On that day in February, Ly was at the school field waiting for rugby practice to begin when he heard a loud crash coming from Cambie Road.
He rushed out and realized there had been a bad accident and two Cambie students were hurt.
Assessing the situation, he realized the “main patient” was bleeding profusely from a laceration on the head and needed intervention.
He grabbed his jacket, wrapped it around her head and applied pressure, all the while holding her head and neck in place, until paramedics arrived.
The paramedics then asked him to control the crowd to allow them to do their work as a large gathering of students was forming.
While the situation was shocking for Ly, it cemented his desire to be a paramedic.
“This whole case was the tipping point – I want to help others as well,” Ly said.
Ly is part of Cambie secondary’s Medical Science program, and he is completing his first year of the two-year emergency responder training.
Students who successfully complete the two-year program at Cambie can apply to be licensed by BC Ambulance and start working as paramedics – as a first-level emergency medical responder.
Cambie secondary is the only high school in B.C. that has a program that directly leads to a paramedic career.
Students must apply to the program and those accepted need to show a certain level of maturity and generally an interest in medical professions, explained the program’s teacher Alyssa Wood.
Some of her former students have gone on to nursing or physiotherapy.
Ly plans to apply to Columbia Paramedic Institute in Langley to continue his paramedic training.
The Cambie program trains students to be emergency medical responders, which is the first level, but paramedics can then train for higher levels: primary care, advanced care, critical care and specialist paramedics.
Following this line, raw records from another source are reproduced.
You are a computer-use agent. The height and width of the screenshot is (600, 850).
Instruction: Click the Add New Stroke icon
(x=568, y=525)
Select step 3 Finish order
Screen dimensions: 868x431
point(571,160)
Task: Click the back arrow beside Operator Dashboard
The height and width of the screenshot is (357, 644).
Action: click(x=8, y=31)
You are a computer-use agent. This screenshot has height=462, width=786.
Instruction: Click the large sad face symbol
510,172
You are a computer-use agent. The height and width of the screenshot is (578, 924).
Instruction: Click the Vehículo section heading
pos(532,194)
Furthermore, there are also community paramedics and infant transport paramedics.
Wood has been teaching the emergency-responder courses at Cambie for more than a year.
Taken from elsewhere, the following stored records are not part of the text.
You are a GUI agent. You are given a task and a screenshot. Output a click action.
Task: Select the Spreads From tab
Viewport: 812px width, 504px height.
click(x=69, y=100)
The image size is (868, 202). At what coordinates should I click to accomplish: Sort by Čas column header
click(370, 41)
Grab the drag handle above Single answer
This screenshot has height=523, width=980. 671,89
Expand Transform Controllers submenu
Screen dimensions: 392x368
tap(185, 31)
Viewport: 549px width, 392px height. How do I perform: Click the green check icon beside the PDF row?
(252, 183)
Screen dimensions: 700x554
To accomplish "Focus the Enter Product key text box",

Being a paramedic is a great first career, explained Wood, who worked for one year as a paramedic and then moved on to work for non-profits and eventually trained as a teacher.
Students in the program often take part in events to provide first aid, gaining valuable hands-on experience, something that can’t be taught in a classroom, Wood said. Treating actual injuries and medical situations teaches them that these are real people they’re dealing with.
Ly has been at events like the BMO Marathon and the CARHA hockey tournament in Richmond. He’s treated heart attacks, fainting, broken wrists – even a broken nose.
Wood was impressed that Ly was able to “disassociate” when he treated the students at the car crash as this is sometimes hard to do when you know the patient.
“That’s not an easy thing to overcome,” she said, adding, however, Ly remained “calm and cool.”
While not all the students in the first-responder courses will become paramedics, Wood said “every single one of them will use these skills” in day-to-day situations.
Kaylee Paterson, who Ly helped after the accident, has returned to school part-time.
“I am grateful for everyone that was there at the scene who saved my life,” Kaylee said.
She is also “very grateful” for the love and support she received during her hospital stay and during recovery – from friends, family and the lacrosse community. Kaylee has been cleared to play lacrosse for the fall.
The other student is still healing at home, explained Cambie principal Marcy Timmins.